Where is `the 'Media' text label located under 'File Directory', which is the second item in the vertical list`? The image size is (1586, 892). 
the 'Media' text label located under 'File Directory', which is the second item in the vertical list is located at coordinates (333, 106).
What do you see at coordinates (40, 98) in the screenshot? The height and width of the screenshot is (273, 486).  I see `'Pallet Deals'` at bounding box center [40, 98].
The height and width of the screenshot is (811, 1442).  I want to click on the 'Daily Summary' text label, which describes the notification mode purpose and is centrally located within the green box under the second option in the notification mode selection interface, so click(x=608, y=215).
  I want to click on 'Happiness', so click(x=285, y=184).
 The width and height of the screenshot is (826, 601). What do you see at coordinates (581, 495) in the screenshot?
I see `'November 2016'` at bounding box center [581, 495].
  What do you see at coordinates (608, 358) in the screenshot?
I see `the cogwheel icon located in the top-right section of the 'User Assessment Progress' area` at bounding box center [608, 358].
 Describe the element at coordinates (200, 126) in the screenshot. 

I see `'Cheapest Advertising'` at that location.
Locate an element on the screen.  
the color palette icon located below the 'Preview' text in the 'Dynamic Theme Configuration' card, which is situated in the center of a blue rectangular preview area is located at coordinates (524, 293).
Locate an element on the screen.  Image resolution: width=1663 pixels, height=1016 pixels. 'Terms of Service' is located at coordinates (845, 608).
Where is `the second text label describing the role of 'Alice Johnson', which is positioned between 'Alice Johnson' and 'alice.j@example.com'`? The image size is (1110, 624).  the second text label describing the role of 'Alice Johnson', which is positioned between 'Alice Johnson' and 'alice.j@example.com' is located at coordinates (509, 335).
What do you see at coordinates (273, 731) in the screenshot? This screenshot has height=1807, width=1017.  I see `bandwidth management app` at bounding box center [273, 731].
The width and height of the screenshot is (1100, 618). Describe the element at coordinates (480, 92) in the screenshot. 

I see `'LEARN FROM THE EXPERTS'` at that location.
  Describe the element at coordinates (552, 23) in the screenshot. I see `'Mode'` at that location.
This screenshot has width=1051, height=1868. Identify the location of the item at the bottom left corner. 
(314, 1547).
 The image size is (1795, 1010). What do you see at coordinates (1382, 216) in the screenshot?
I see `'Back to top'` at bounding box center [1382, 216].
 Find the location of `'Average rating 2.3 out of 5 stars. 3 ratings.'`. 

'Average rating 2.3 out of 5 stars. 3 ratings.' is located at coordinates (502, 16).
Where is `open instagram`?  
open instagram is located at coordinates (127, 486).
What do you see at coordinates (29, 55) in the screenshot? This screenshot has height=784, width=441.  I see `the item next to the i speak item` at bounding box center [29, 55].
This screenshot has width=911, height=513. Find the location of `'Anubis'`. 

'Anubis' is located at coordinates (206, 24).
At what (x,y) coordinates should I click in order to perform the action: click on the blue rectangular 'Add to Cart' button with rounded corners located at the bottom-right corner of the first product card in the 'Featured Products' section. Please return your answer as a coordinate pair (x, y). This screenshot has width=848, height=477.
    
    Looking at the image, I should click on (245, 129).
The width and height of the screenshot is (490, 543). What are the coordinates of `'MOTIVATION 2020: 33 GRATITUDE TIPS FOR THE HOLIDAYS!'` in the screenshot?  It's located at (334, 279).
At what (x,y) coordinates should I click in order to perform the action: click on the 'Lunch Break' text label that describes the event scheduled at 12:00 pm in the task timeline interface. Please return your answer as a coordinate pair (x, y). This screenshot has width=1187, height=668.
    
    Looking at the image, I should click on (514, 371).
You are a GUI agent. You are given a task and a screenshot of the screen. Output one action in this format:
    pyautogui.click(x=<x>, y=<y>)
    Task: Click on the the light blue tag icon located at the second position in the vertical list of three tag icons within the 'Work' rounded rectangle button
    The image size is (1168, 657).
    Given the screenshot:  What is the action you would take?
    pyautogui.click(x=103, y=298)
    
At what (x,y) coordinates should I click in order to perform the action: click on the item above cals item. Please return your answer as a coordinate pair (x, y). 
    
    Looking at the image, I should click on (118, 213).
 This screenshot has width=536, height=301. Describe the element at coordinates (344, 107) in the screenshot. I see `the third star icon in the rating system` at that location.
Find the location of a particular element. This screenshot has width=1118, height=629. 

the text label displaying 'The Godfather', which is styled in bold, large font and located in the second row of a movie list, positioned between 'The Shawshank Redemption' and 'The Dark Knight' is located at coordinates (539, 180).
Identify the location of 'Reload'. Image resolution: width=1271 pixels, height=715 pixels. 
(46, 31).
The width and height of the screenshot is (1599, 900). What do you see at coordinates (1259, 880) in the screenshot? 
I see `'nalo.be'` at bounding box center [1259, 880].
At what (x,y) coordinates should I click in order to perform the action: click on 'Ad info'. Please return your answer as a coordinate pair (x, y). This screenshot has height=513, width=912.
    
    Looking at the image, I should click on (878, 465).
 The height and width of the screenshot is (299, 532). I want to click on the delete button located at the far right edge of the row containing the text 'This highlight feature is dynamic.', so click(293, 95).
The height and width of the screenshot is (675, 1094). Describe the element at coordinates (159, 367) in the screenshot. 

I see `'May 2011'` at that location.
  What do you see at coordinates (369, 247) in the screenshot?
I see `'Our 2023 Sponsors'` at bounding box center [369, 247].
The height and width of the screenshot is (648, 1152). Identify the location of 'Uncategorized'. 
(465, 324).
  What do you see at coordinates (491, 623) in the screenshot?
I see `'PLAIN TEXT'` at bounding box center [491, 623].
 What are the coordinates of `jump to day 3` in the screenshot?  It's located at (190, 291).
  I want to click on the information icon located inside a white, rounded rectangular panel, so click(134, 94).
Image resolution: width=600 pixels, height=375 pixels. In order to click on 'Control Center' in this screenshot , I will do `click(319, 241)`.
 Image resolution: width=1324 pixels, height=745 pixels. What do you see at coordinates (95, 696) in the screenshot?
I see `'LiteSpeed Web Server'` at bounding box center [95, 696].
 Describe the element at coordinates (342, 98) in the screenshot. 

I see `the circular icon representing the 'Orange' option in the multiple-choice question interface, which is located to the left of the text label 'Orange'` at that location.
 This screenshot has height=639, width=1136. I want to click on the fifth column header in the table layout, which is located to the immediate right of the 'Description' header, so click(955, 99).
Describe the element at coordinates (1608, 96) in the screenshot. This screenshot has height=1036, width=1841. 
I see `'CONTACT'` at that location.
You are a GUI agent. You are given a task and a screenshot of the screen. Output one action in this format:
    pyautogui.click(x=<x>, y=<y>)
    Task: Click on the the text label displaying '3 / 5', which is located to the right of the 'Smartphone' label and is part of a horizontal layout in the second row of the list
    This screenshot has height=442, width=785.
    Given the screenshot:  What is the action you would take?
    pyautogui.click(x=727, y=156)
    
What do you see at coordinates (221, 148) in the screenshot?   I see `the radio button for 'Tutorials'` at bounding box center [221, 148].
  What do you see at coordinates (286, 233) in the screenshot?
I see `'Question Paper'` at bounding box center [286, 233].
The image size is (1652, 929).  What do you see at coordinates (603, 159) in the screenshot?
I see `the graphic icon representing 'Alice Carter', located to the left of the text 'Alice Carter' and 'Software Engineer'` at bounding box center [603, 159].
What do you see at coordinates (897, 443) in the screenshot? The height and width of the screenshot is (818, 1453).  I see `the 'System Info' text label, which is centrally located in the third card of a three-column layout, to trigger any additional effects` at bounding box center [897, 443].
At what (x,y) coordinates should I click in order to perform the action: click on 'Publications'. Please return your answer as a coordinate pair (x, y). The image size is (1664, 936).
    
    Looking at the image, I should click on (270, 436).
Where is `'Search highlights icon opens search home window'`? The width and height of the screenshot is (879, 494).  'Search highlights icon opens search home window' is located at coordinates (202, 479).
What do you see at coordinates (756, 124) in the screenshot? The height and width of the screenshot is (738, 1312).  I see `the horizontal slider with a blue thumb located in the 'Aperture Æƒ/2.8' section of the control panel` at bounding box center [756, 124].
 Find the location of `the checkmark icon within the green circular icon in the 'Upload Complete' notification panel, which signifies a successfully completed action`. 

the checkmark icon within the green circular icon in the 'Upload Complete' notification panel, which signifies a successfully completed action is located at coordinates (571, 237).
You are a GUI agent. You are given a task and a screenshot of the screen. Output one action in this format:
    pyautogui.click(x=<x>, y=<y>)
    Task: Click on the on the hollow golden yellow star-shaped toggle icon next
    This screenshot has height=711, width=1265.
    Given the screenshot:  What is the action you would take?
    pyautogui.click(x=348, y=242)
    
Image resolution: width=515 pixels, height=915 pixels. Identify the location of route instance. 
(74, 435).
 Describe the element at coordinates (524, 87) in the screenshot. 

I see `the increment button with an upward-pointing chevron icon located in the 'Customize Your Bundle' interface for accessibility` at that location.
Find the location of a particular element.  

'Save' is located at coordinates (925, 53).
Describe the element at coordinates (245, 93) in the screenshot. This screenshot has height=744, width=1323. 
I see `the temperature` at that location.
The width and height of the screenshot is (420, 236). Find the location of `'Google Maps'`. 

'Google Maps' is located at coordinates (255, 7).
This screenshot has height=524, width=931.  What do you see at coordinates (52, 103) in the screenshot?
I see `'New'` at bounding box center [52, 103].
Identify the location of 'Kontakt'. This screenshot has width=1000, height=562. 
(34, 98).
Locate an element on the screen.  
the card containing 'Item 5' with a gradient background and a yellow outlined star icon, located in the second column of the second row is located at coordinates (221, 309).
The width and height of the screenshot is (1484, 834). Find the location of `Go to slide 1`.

§ Exercise aim: Copy the data above word for word, starting with the line that contains "on the item" and going on through the line that contains "center [491, 623].".

§ Written solution:
At what (x,y) coordinates should I click in order to perform the action: click on the item above cals item. Please return your answer as a coordinate pair (x, y). 
    
    Looking at the image, I should click on (118, 213).
 This screenshot has width=536, height=301. Describe the element at coordinates (344, 107) in the screenshot. I see `the third star icon in the rating system` at that location.
Find the location of a particular element. This screenshot has width=1118, height=629. 

the text label displaying 'The Godfather', which is styled in bold, large font and located in the second row of a movie list, positioned between 'The Shawshank Redemption' and 'The Dark Knight' is located at coordinates (539, 180).
Identify the location of 'Reload'. Image resolution: width=1271 pixels, height=715 pixels. 
(46, 31).
The width and height of the screenshot is (1599, 900). What do you see at coordinates (1259, 880) in the screenshot? 
I see `'nalo.be'` at bounding box center [1259, 880].
At what (x,y) coordinates should I click in order to perform the action: click on 'Ad info'. Please return your answer as a coordinate pair (x, y). This screenshot has height=513, width=912.
    
    Looking at the image, I should click on (878, 465).
 The height and width of the screenshot is (299, 532). I want to click on the delete button located at the far right edge of the row containing the text 'This highlight feature is dynamic.', so click(293, 95).
The height and width of the screenshot is (675, 1094). Describe the element at coordinates (159, 367) in the screenshot. 

I see `'May 2011'` at that location.
  What do you see at coordinates (369, 247) in the screenshot?
I see `'Our 2023 Sponsors'` at bounding box center [369, 247].
The height and width of the screenshot is (648, 1152). Identify the location of 'Uncategorized'. 
(465, 324).
  What do you see at coordinates (491, 623) in the screenshot?
I see `'PLAIN TEXT'` at bounding box center [491, 623].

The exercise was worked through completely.